Shelly remains one of the most interesting Pfeffermans, and it remains a slight problem that Transparent only seems to see her in glimpses. The extent to which her kids keep treating her according to fairly stereotypical scripts while maintaining an open fluid dynamic with their other parent has always been a problem; it's as if Shelly's refusal to abandon the structuring script of their childhood entitles them to continue to treat her with the casual misogyny and contempt we reserve for mothers. But the show, to its credit, keeps belatedly recognizing that. Shelly takes her children to task for not asking her about her "secret," the one she mentioned in that show-stopping performance she gave in the third season. No one is curious about her, she points out. No one seems to have paid attention. "That was about me," Maura says, in a typically narcissistic moment. "No," Shelly says, "it was about me."
If Len's line about Sarah being unsatisfied could be the tagline for the season, "it's about me" could be the show's alternate title. It takes chutzpah to take your fictional family to the Middle East, recognize the region's complexities, and still make the show all about them.
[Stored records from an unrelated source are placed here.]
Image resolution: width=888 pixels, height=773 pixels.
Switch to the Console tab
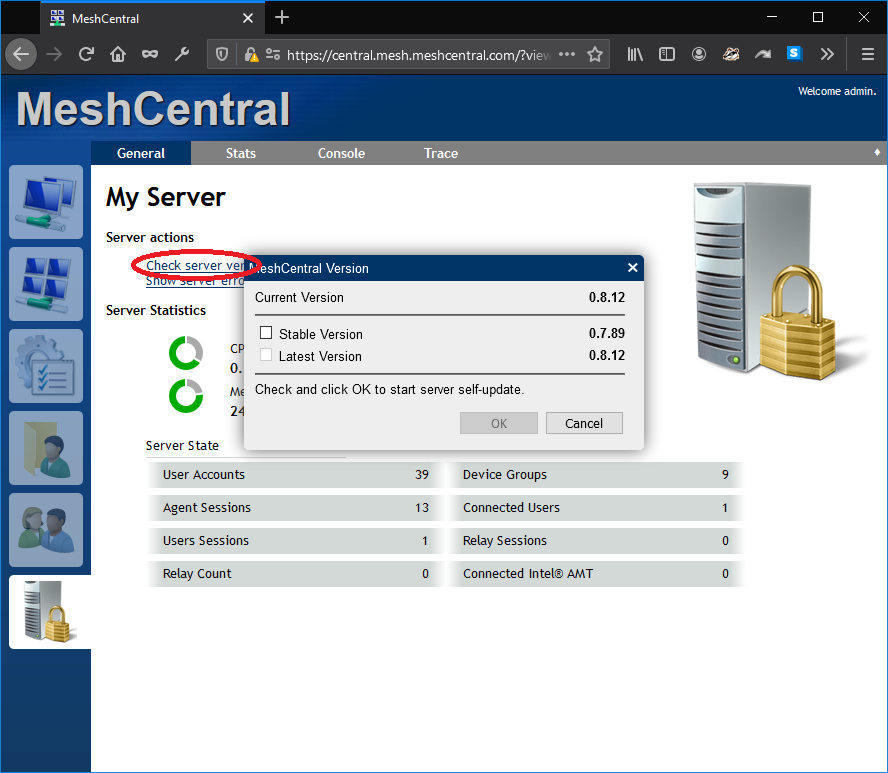tap(341, 153)
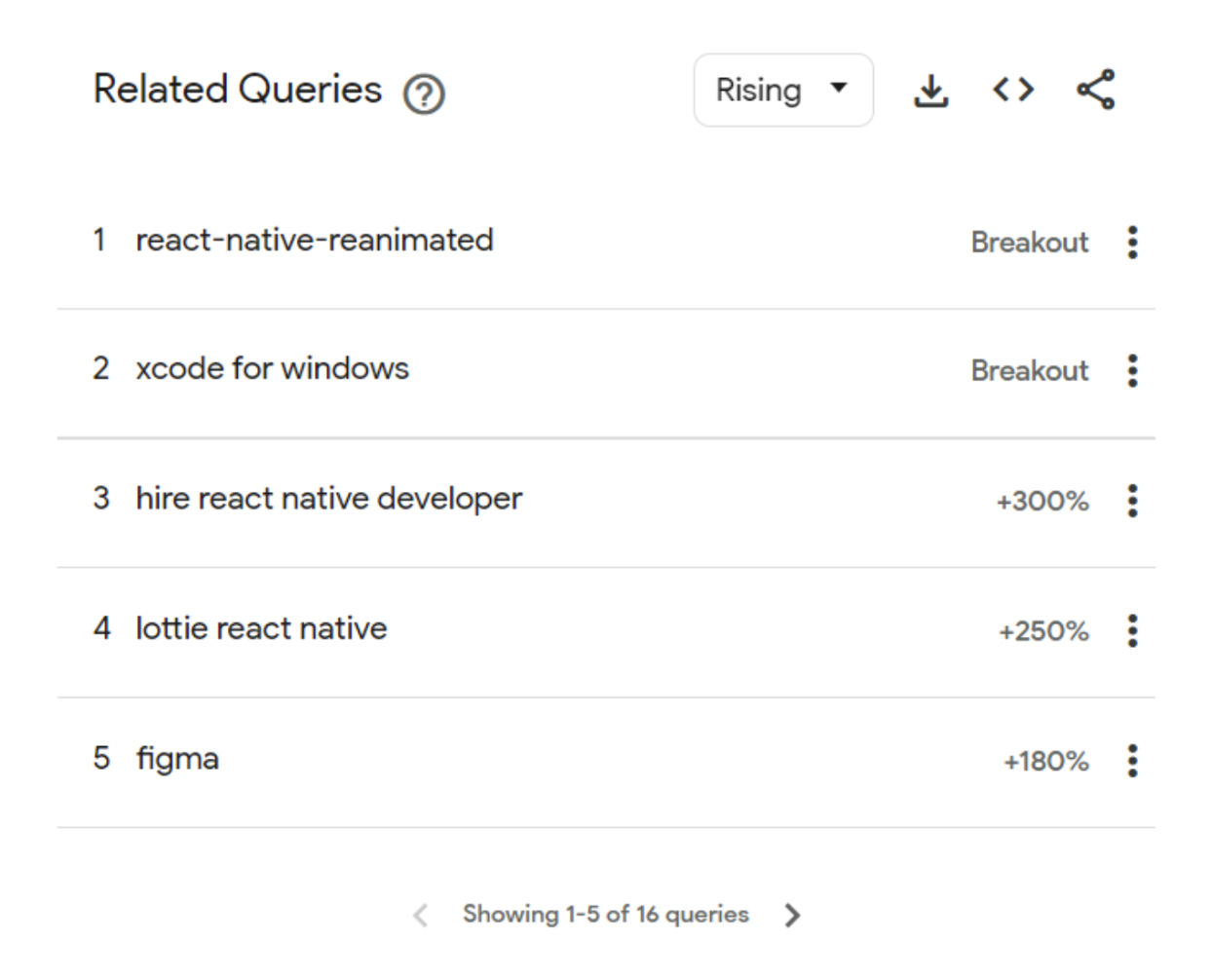Click the hire react native developer query
Image resolution: width=1212 pixels, height=980 pixels.
[328, 498]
But that's what this series does well and honestly: It takes selfishness seriously. This series has long been criticized for the toxic narcissism of its characters, but nothing — not even a trip to Israel — can change that.
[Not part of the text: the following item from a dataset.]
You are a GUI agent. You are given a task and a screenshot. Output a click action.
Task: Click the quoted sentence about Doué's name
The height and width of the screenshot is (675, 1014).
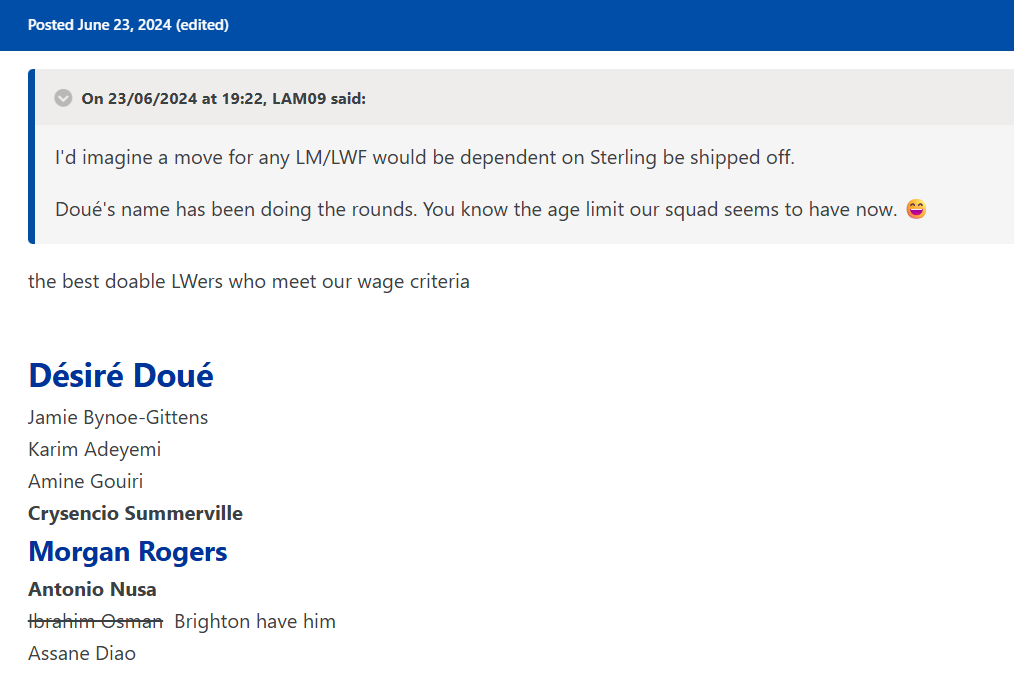click(475, 210)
"It's about me" is the show's main structuring truth. It's the only thing the show is unambiguous about, and in that sense, it is the show's politics. And it's the kind of unflinching admission good fiction requires — a recognition that real people are beautiful and loving and horny and truth-seeking and ugly and myopic and terrible. There's no question that this voyage of self-discovery is worthwhile, and urgent, and necessary, but Transparent is open about the fact that the flip side of self-discovery isn't necessarily political wokeness: It's self-worship.